Recast all of the lines below as a Markdown table with the columns Row and Line, numbering each row and omitting blank lines.

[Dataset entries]
+===+
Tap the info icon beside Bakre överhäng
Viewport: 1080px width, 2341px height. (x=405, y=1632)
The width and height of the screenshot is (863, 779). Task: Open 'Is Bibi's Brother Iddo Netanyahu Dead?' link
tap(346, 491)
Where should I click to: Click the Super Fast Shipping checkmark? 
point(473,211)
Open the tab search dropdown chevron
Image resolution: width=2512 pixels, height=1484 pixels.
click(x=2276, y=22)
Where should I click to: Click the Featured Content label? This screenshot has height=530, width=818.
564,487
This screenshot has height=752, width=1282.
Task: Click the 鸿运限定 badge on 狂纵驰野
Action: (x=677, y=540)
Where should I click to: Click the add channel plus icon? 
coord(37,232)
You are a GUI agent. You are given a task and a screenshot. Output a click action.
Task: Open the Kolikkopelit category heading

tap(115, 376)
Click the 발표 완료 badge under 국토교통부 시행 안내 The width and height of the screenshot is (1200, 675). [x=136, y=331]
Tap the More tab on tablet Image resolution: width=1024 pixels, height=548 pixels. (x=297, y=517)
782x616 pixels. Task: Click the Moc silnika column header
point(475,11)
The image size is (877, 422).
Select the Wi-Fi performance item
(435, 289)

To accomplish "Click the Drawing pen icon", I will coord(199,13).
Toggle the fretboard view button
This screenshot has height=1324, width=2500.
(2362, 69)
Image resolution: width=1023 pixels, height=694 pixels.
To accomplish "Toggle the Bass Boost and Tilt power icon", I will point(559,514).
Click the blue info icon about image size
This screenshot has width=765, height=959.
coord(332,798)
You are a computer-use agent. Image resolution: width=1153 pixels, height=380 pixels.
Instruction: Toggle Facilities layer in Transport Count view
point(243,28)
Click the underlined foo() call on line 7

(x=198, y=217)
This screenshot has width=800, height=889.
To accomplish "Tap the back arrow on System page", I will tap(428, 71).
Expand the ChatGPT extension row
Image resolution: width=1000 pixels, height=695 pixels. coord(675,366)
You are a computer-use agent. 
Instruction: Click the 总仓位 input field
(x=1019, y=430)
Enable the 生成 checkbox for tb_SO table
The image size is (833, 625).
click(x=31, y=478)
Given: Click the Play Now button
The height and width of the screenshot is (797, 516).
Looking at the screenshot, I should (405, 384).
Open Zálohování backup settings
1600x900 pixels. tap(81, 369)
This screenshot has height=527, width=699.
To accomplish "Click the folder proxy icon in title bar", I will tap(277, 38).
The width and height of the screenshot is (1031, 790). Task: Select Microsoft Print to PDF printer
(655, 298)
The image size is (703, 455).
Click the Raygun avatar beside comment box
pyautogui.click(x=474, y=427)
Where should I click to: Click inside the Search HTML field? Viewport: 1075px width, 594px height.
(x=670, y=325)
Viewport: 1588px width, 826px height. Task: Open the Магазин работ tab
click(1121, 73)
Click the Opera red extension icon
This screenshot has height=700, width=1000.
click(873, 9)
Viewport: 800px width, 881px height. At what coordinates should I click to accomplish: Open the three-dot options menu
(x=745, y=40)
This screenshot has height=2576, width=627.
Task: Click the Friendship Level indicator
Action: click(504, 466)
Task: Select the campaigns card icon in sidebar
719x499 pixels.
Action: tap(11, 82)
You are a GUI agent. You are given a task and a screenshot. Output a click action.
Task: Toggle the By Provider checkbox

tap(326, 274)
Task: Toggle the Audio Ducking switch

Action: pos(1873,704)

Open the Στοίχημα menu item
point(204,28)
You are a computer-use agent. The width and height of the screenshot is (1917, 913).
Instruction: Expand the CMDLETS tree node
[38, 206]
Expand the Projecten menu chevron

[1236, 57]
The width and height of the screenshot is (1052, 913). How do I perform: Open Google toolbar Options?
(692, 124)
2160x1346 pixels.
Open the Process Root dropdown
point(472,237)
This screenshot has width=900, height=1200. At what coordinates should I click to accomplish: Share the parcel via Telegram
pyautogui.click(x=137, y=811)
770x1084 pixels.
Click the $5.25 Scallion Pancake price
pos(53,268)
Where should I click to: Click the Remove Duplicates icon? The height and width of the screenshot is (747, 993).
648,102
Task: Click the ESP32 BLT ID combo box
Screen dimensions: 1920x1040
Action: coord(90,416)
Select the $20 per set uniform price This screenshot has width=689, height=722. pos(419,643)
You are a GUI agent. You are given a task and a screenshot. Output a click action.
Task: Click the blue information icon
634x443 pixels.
+===+
- [TASK ANSWER]
| Row | Line |
|---|---|
| 1 | Tap the info icon beside Bakre överhäng |
| 2 | Viewport: 1080px width, 2341px height. (x=405, y=1632) |
| 3 | The width and height of the screenshot is (863, 779). Task: Open 'Is Bibi's Brother Iddo Netanyahu Dead?' link |
| 4 | tap(346, 491) |
| 5 | Where should I click to: Click the Super Fast Shipping checkmark?  |
| 6 | point(473,211) |
| 7 | Open the tab search dropdown chevron |
| 8 | Image resolution: width=2512 pixels, height=1484 pixels. |
| 9 | click(x=2276, y=22) |
| 10 | Where should I click to: Click the Featured Content label? This screenshot has height=530, width=818. |
| 11 | 564,487 |
| 12 | This screenshot has height=752, width=1282. |
| 13 | Task: Click the 鸿运限定 badge on 狂纵驰野 |
| 14 | Action: (x=677, y=540) |
| 15 | Where should I click to: Click the add channel plus icon?  |
| 16 | coord(37,232) |
| 17 | You are a GUI agent. You are given a task and a screenshot. Output a click action. |
| 18 | Task: Open the Kolikkopelit category heading |
| 19 | tap(115, 376) |
| 20 | Click the 발표 완료 badge under 국토교통부 시행 안내 The width and height of the screenshot is (1200, 675). [x=136, y=331] |
| 21 | Tap the More tab on tablet Image resolution: width=1024 pixels, height=548 pixels. (x=297, y=517) |
| 22 | 782x616 pixels. Task: Click the Moc silnika column header |
| 23 | point(475,11) |
| 24 | The image size is (877, 422). |
| 25 | Select the Wi-Fi performance item |
| 26 | (435, 289) |
| 27 | To accomplish "Click the Drawing pen icon", I will coord(199,13). |
| 28 | Toggle the fretboard view button |
| 29 | This screenshot has height=1324, width=2500. |
| 30 | (2362, 69) |
| 31 | Image resolution: width=1023 pixels, height=694 pixels. |
| 32 | To accomplish "Toggle the Bass Boost and Tilt power icon", I will point(559,514). |
| 33 | Click the blue info icon about image size |
| 34 | This screenshot has width=765, height=959. |
| 35 | coord(332,798) |
| 36 | You are a computer-use agent. Image resolution: width=1153 pixels, height=380 pixels. |
| 37 | Instruction: Toggle Facilities layer in Transport Count view |
| 38 | point(243,28) |
| 39 | Click the underlined foo() call on line 7 |
| 40 | (x=198, y=217) |
| 41 | This screenshot has width=800, height=889. |
| 42 | To accomplish "Tap the back arrow on System page", I will tap(428, 71). |
| 43 | Expand the ChatGPT extension row |
| 44 | Image resolution: width=1000 pixels, height=695 pixels. coord(675,366) |
| 45 | You are a computer-use agent.  |
| 46 | Instruction: Click the 总仓位 input field |
| 47 | (x=1019, y=430) |
| 48 | Enable the 生成 checkbox for tb_SO table |
| 49 | The image size is (833, 625). |
| 50 | click(x=31, y=478) |
| 51 | Given: Click the Play Now button |
| 52 | The height and width of the screenshot is (797, 516). |
| 53 | Looking at the screenshot, I should (405, 384). |
| 54 | Open Zálohování backup settings |
| 55 | 1600x900 pixels. tap(81, 369) |
| 56 | This screenshot has height=527, width=699. |
| 57 | To accomplish "Click the folder proxy icon in title bar", I will tap(277, 38). |
| 58 | The width and height of the screenshot is (1031, 790). Task: Select Microsoft Print to PDF printer |
| 59 | (655, 298) |
| 60 | The image size is (703, 455). |
| 61 | Click the Raygun avatar beside comment box |
| 62 | pyautogui.click(x=474, y=427) |
| 63 | Where should I click to: Click inside the Search HTML field? Viewport: 1075px width, 594px height. |
| 64 | (x=670, y=325) |
| 65 | Viewport: 1588px width, 826px height. Task: Open the Магазин работ tab |
| 66 | click(1121, 73) |
| 67 | Click the Opera red extension icon |
| 68 | This screenshot has height=700, width=1000. |
| 69 | click(873, 9) |
| 70 | Viewport: 800px width, 881px height. At what coordinates should I click to accomplish: Open the three-dot options menu |
| 71 | (x=745, y=40) |
| 72 | This screenshot has height=2576, width=627. |
| 73 | Task: Click the Friendship Level indicator |
| 74 | Action: click(504, 466) |
| 75 | Task: Select the campaigns card icon in sidebar |
| 76 | 719x499 pixels. |
| 77 | Action: tap(11, 82) |
| 78 | You are a GUI agent. You are given a task and a screenshot. Output a click action. |
| 79 | Task: Toggle the By Provider checkbox |
| 80 | tap(326, 274) |
| 81 | Task: Toggle the Audio Ducking switch |
| 82 | Action: pos(1873,704) |
| 83 | Open the Στοίχημα menu item |
| 84 | point(204,28) |
| 85 | You are a computer-use agent. The width and height of the screenshot is (1917, 913). |
| 86 | Instruction: Expand the CMDLETS tree node |
| 87 | [38, 206] |
| 88 | Expand the Projecten menu chevron |
| 89 | [1236, 57] |
| 90 | The width and height of the screenshot is (1052, 913). How do I perform: Open Google toolbar Options? |
| 91 | (692, 124) |
| 92 | 2160x1346 pixels. |
| 93 | Open the Process Root dropdown |
| 94 | point(472,237) |
| 95 | This screenshot has width=900, height=1200. At what coordinates should I click to accomplish: Share the parcel via Telegram |
| 96 | pyautogui.click(x=137, y=811) |
| 97 | 770x1084 pixels. |
| 98 | Click the $5.25 Scallion Pancake price |
| 99 | pos(53,268) |
| 100 | Where should I click to: Click the Remove Duplicates icon? The height and width of the screenshot is (747, 993). |
| 101 | 648,102 |
| 102 | Task: Click the ESP32 BLT ID combo box |
| 103 | Screen dimensions: 1920x1040 |
| 104 | Action: coord(90,416) |
| 105 | Select the $20 per set uniform price This screenshot has width=689, height=722. pos(419,643) |
| 106 | You are a GUI agent. You are given a task and a screenshot. Output a click action. |
| 107 | Task: Click the blue information icon |
| 108 | 634x443 pixels. |